Simon reminds Beth of her first attempt at a blow-job in his car, and they laugh together at the very messy outcome. She admits it was not only her first attempt but was actually her first real sight and touch of a hard, exposed cock. One she would not forget.
“It was such a shock,” she says, “your cock was much bigger than I'd imagined, and so thick I didn't think I'd be able to get my mouth around it! I knew that was what I was supposed to do, and I did my best, but I was shocked when you first came, and then didn't stop cumming! I just didn't know what to do!”
“Of course, I learned to do better, later, didn't I? You taught me so well.”
Simon says, “You were a very good student, Beth. It was a great pleasure to be your teacher, but I had to keep testing you to make sure you didn't forget anything, of course!”
Beth laughs, “You know, Simon, it wasn't only my first blow job and my first taste of your delicious cum. Later on, you were the very first man who ever came inside me; once you'd forced that thick cock into me, that is. I had never felt so full before, nor since actually.

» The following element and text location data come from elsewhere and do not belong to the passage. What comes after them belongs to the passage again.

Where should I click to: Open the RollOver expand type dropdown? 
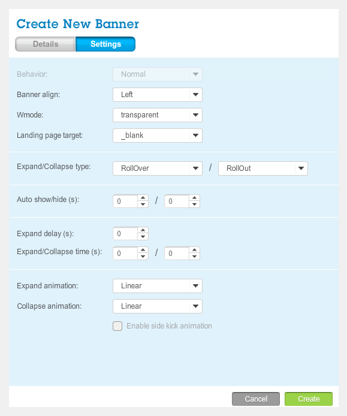[x=158, y=168]
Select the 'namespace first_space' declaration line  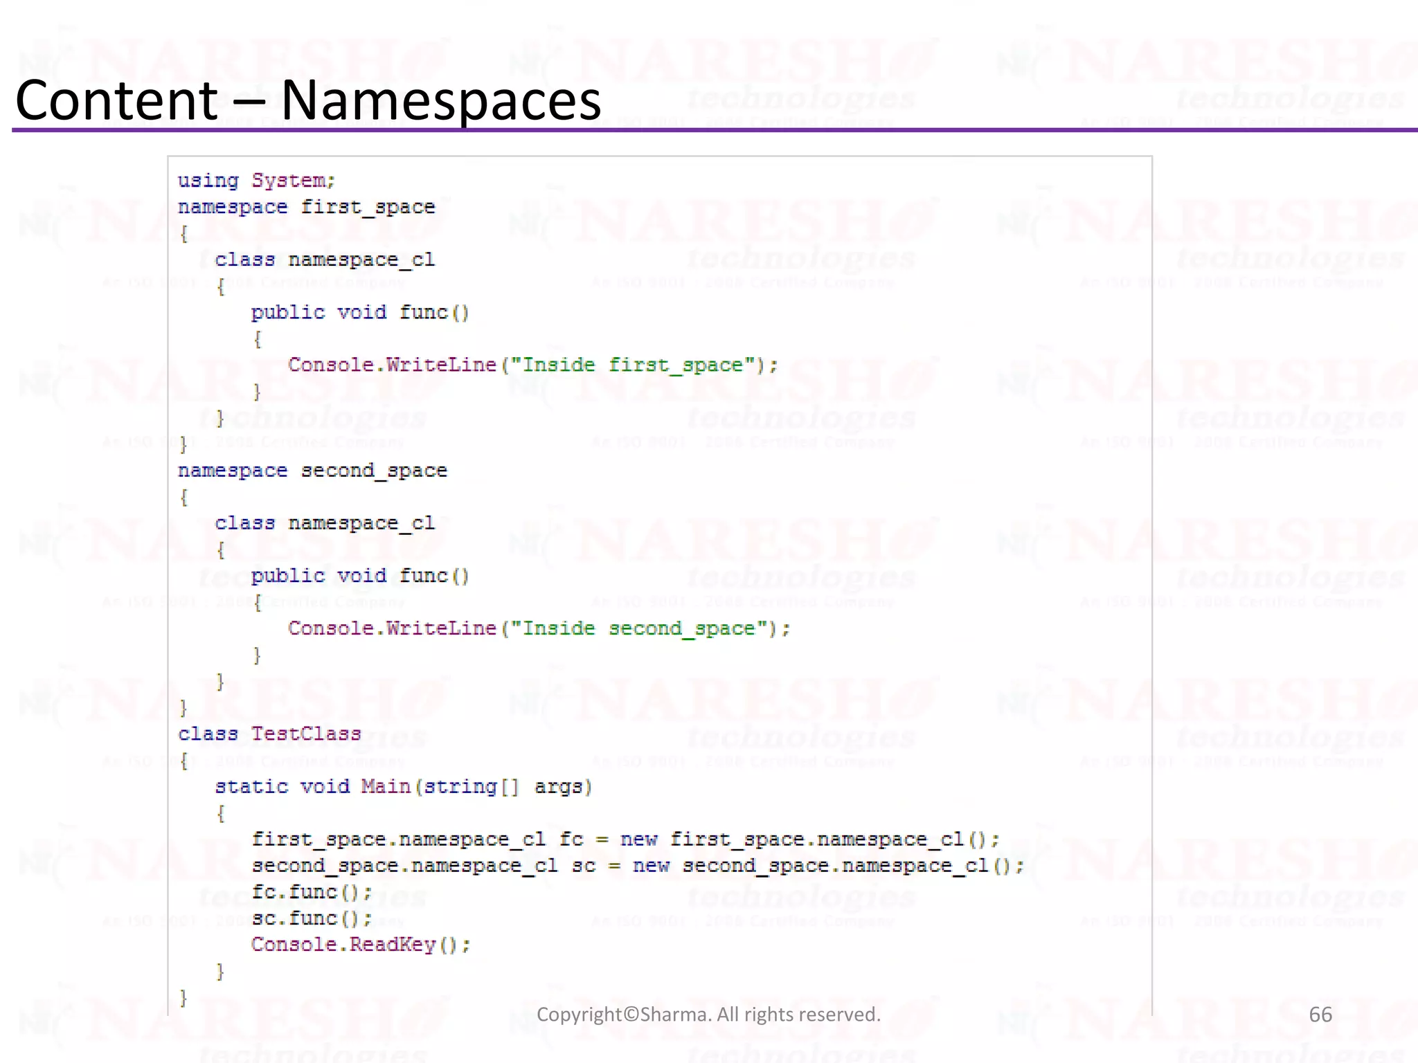coord(306,207)
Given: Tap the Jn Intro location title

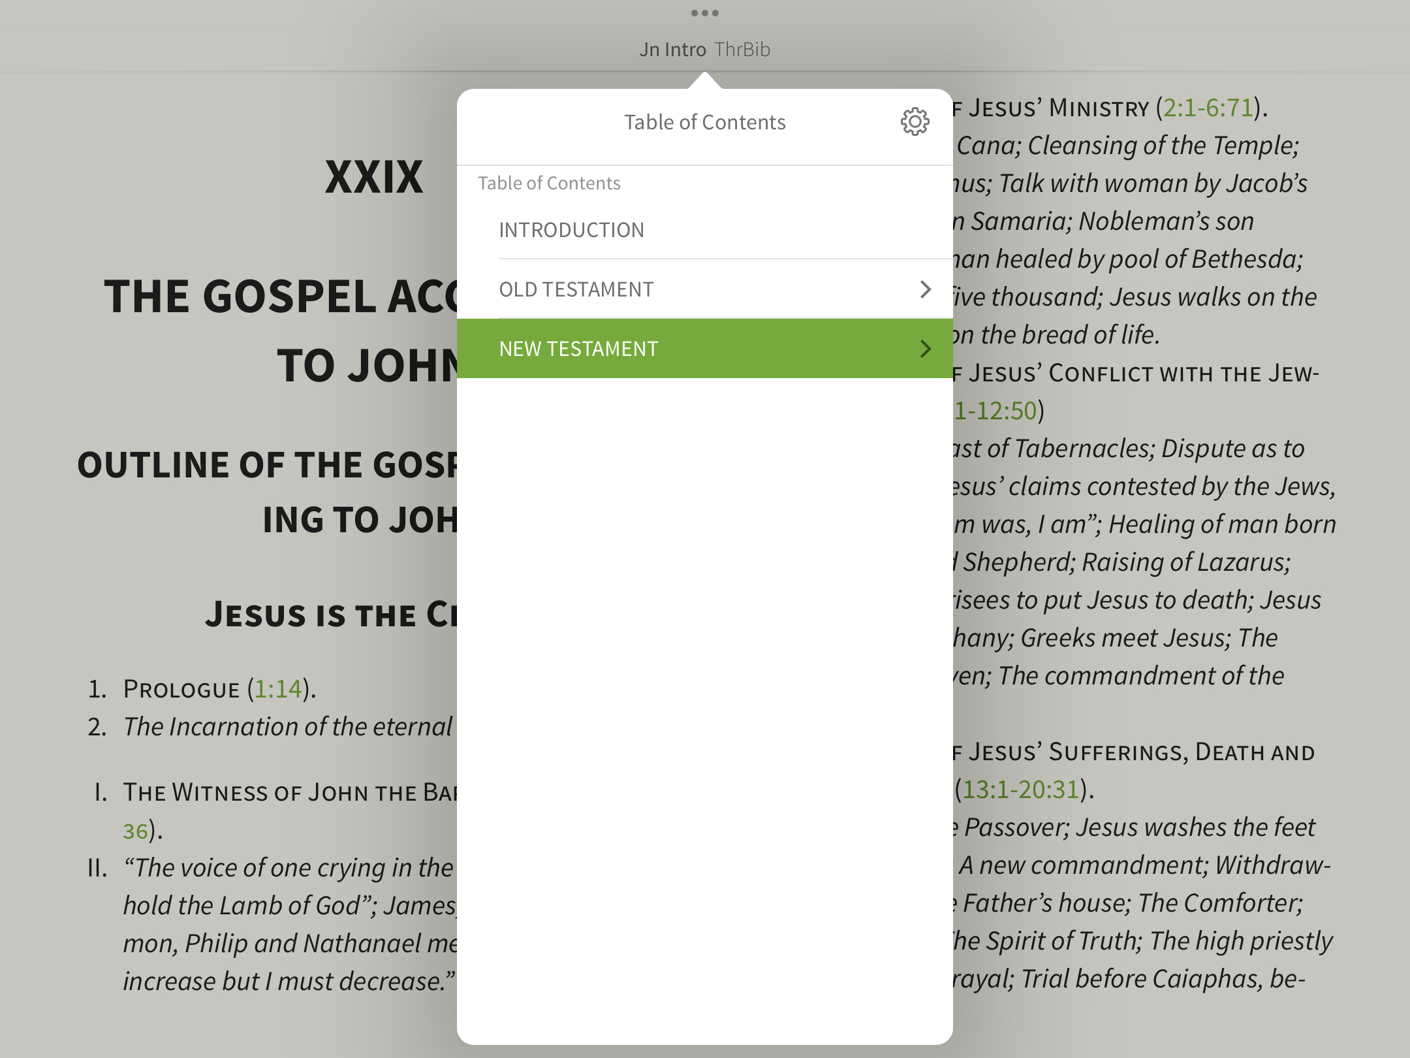Looking at the screenshot, I should click(x=672, y=50).
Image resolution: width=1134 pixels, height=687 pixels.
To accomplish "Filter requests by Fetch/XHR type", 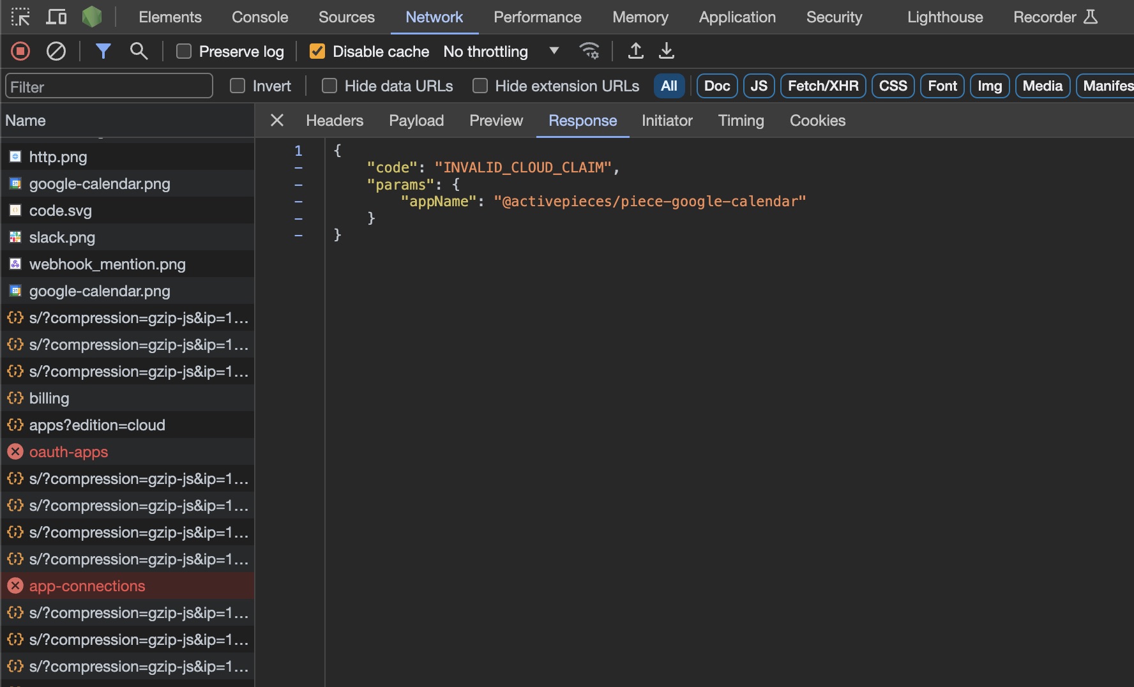I will pos(822,86).
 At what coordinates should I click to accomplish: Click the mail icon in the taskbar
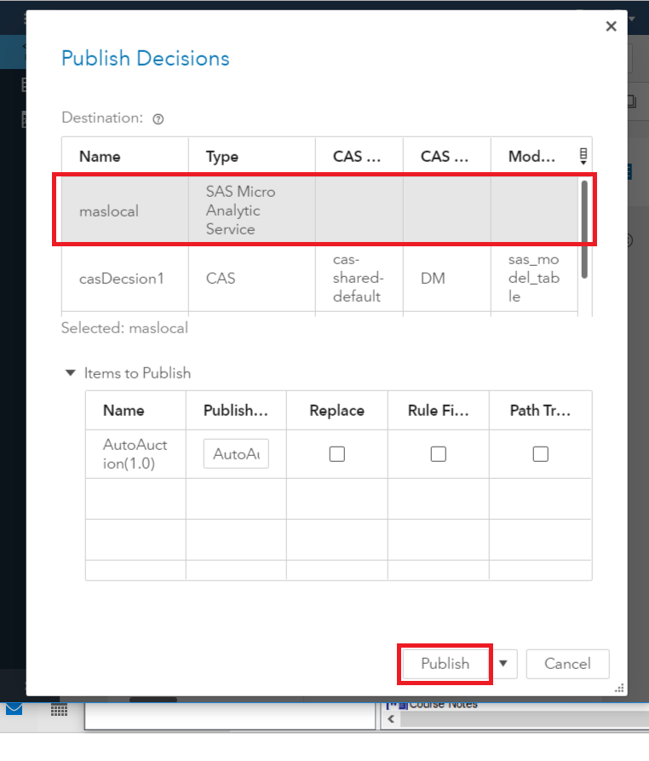(x=14, y=709)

In some ways, you ruined me, you know, and when you left, I had to accept what I could find here.”
Simon says, “You do know how sorry I was that we had to break up, don't you? I had to try to save my marriage, but looking back, it was never going to work, after what we had between us. If I had stayed here, I would not have been able to ignore your presence; Anna and I just had to leave. I am so sorry.”
“I understand completely,” says Beth. “Let's not dwell on that. The great thing is to see that you are still as you were. I shouldn't say this, but I'd really like to know if your cock is the same as it was!